He felt he could have cried when he saw the Massengers off the next morning, but he was obliged to harden his heart and be thankful for the few days of bliss that had been his, and go back and put his shoulder to the wheel with more energy than ever. Luckily, he had a good deal to occupy his mind, for his office work had fallen sadly into arrears, but all the same he found time to remember Mrs Massenger’s behests, for he wrote to Calcutta and also to England for clothes, ordered a supply of the newest light literature, and sent for a barber, whom he bribed with fabulous wages to remain as his servant. He had something to buoy him up in his loneliness, too, something he was looking forward to ardently and intensely, which he dreamed of by night, and thought of by day—ten days’ leave to visit the Massengers.

“You may come directly the cold weather begins and you have got your new clothes,” she had called out to him from the train as they were starting. And he had smiled and nodded, and waved his hat, and lived from that moment on the prospect of seeing her again.

At last, one cold weather’s morning, some two months later, Beynon arrayed himself in a brand-new tweed suit and started off for the long-anticipated visit. For days he had been in a state of suppressed excitement, hardly able to eat or sleep, imagining his meeting with Mrs Massenger, the kind look of approval she would give him when he told her he had obeyed her to the letter; the long, confidential talks he would have alone with her; the ten whole days of unalloyed happiness that were in store for him. Perhaps she would be at the Gurpore station to meet him; but no, there was no little dainty figure on the platform, and so, relieved as well as disappointed, he got into a ghari and drove to the Massengers’ house. Jack came out into the porch to meet him, and welcomed him very heartily.

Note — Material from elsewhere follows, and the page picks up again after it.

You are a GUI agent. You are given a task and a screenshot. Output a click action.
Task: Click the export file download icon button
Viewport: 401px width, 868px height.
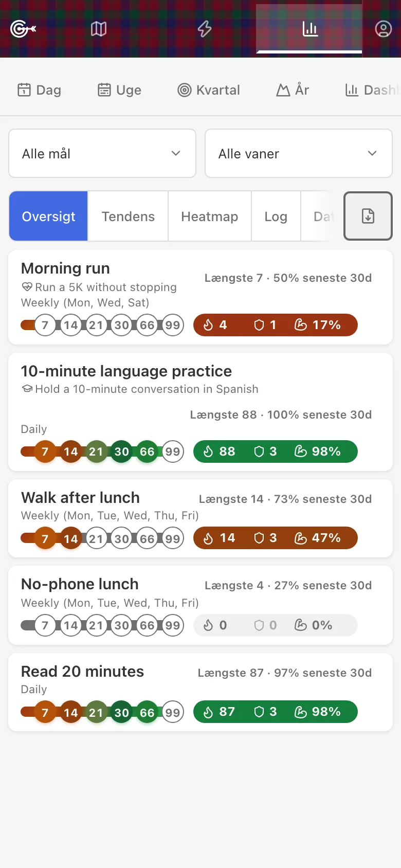coord(368,216)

“Come and have a peg, old fellow. My wife’s out. I don’t suppose she’ll be back before dinner-time. She’s going to a dance tonight. Perhaps you’d like to go too, or would you rather stay and smoke with me?”

“Aren’t you going?”

“Oh, no, I never go to these things. They bore me to death. My wife likes them though, and they keep her amused.”

Beynon’s heart sank ever so little. He could not dance, and he would only be in the way if he went with her. But at any rate he would not decide till he had seen her and discovered what her wishes were on the subject. He sat chatting with Jack until it was dark, and the lamps were brought in, and then came a rattle of wheels and the sound of voices and laughter outside. He followed Jack into the verandah. Under the porch stood a high dogcart, from which Mrs Massenger was preparing to climb, while ready to help her was a tall, broad-shouldered man with a clean-cut, soldierly face and an iron-grey moustache.

“Won’t you come in,” she said when she had reached the ground.

“No, thanks, not this evening. How are you, Massenger? Coming to our dance tonight?”

“No, thanks, Colonel, my wife will go for me. Well, goodnight, as you won’t come in.”

The dogcart rattled away, and Mrs Massenger turned and greeted Beynon gaily, told him to make himself at home and ask for all he wanted, and then went off to dress. She was just as nice as ever to him, and yet he somehow felt a little damped and uncomfortable. He had a frightful presentiment that his old shyness was going to return, and that he would have to begin his friendship with her all over again. He caught his breath when she came in to dinner, she looked so lovely. It made him ask himself bitterly what was the use of this vain fluttering round the candle? He had much better have stayed and slaved away his days in the jungle, and so saved himself much bitter heartache.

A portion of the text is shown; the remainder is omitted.